**EXERCISE:** What is needed is an exact copy of the lines from the one containing "The width and" through the last line of the records, with no pictures.

Items from a data source
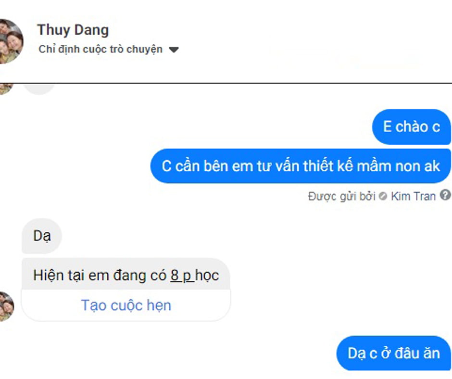This screenshot has width=452, height=379.
Task: Click the Thuy Dang contact name
Action: tap(73, 30)
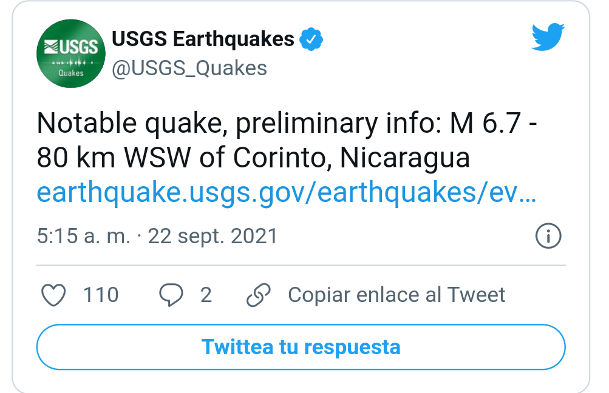
Task: Select Copiar enlace al Tweet
Action: pos(396,295)
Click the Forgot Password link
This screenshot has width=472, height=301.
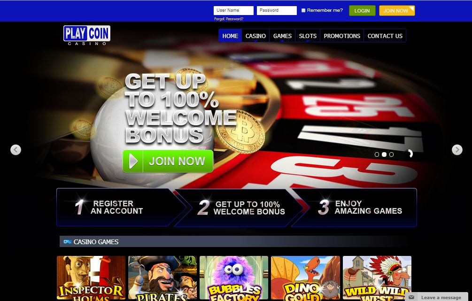[x=229, y=19]
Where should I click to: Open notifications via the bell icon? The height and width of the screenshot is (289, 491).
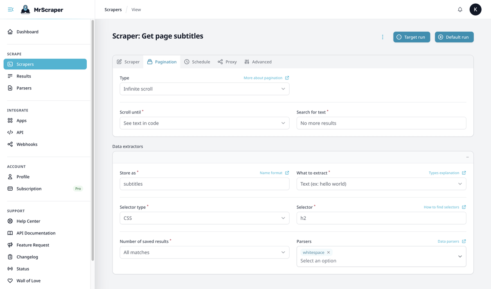coord(460,9)
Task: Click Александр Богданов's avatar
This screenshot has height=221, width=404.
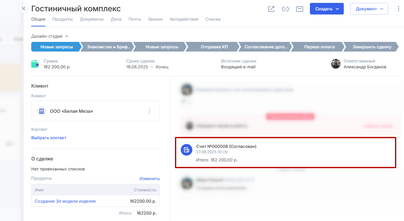Action: (x=336, y=64)
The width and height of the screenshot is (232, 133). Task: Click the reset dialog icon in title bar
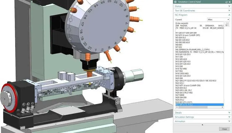tap(226, 2)
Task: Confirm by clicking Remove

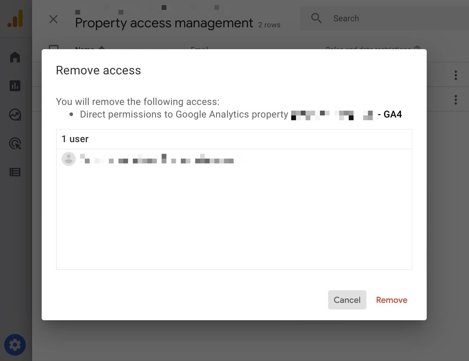Action: coord(392,300)
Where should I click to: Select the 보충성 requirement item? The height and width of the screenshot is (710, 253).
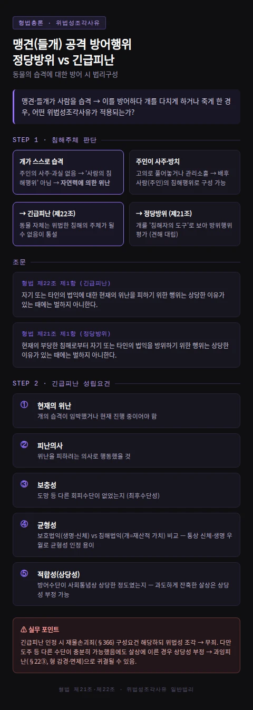pos(127,490)
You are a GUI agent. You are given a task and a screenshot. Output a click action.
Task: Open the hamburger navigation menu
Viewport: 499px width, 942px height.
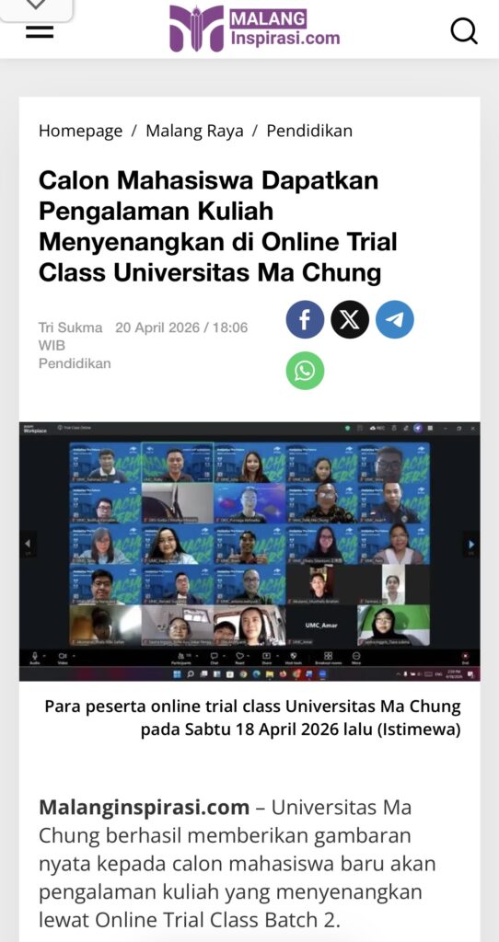click(x=40, y=32)
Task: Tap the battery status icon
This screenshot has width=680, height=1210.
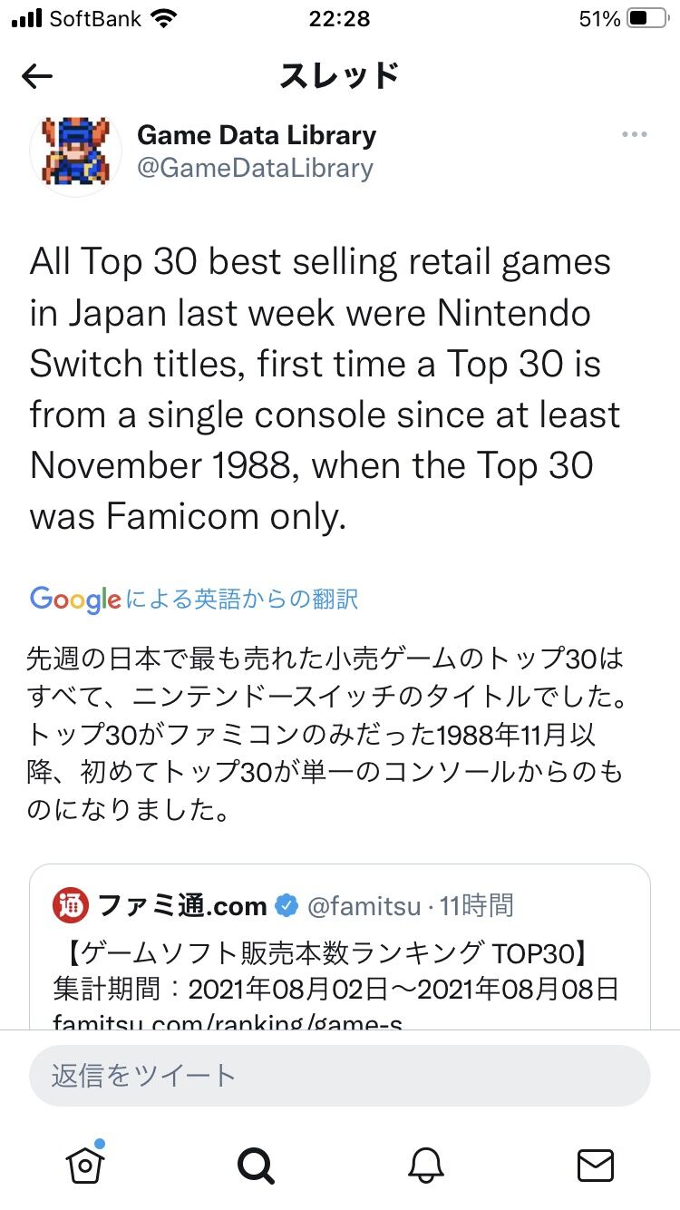Action: 646,18
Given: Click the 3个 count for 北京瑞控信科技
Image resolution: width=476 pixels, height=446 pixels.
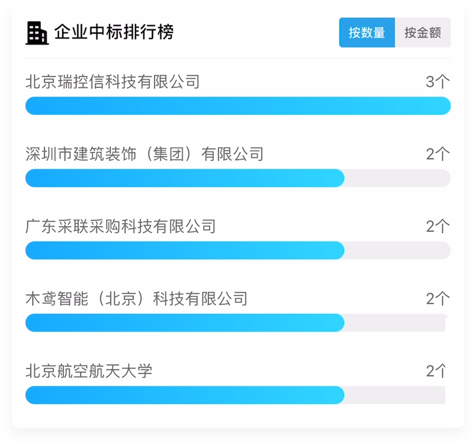Looking at the screenshot, I should pos(438,82).
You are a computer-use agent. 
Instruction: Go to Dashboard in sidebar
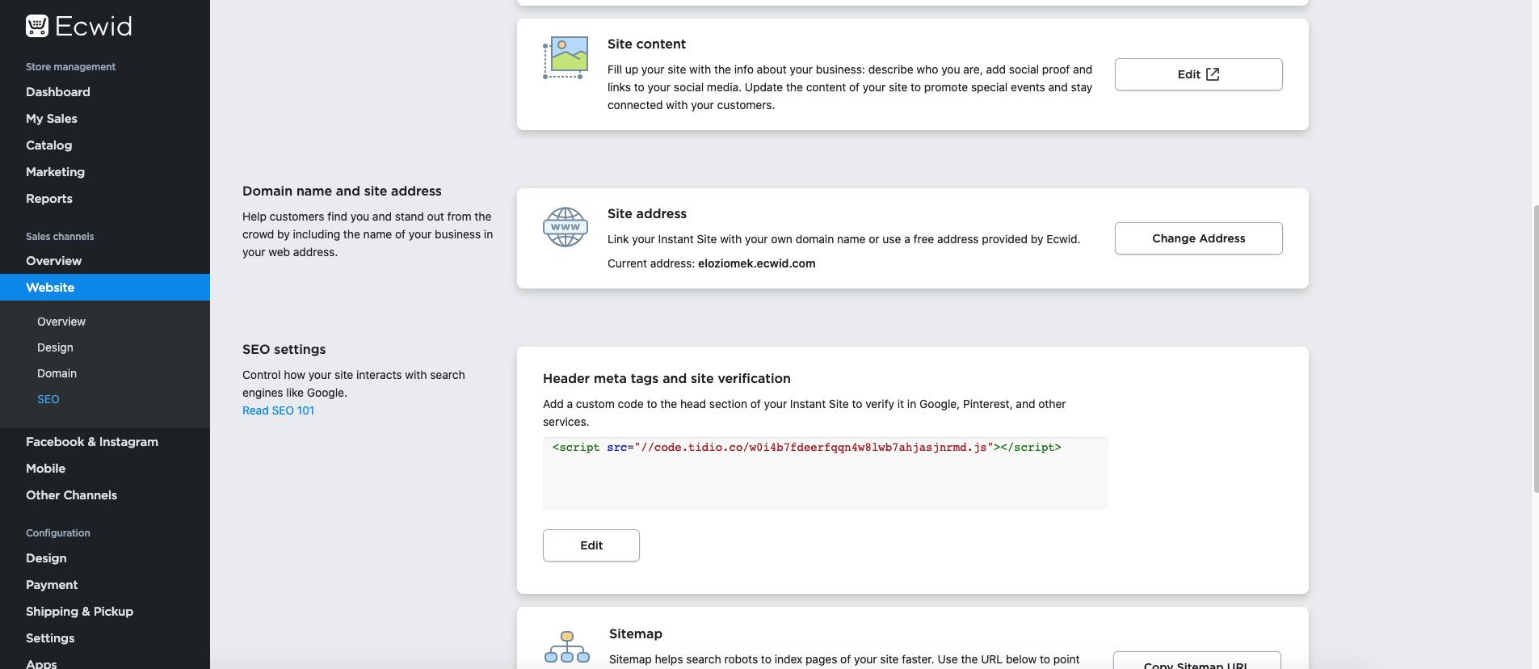coord(58,92)
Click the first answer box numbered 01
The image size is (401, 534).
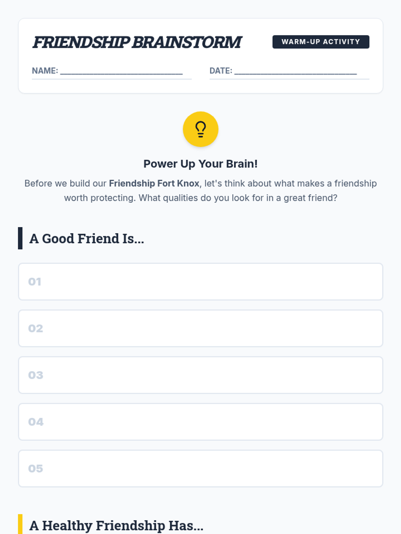tap(201, 282)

**SOLUTION FOR THIS PROBLEM:**
The width and height of the screenshot is (232, 133). Task: Click the reset dialog icon in title bar
tap(226, 2)
Task: Confirm by clicking Remove

Action: coord(392,300)
Where should I click to: Select the 보충성 requirement item? The height and width of the screenshot is (710, 253).
pos(127,490)
You are a GUI agent. You are given a task and a screenshot. Output a click action.
Task: Open the hamburger navigation menu
Viewport: 499px width, 942px height.
click(x=40, y=32)
Task: Tap the battery status icon
This screenshot has width=680, height=1210.
Action: 646,18
Given: Click the 3个 count for 北京瑞控信科技
Image resolution: width=476 pixels, height=446 pixels.
Looking at the screenshot, I should pos(438,82).
You are a computer-use agent. 
Instruction: Go to Dashboard in sidebar
coord(58,92)
Click the first answer box numbered 01
The image size is (401, 534).
tap(201, 282)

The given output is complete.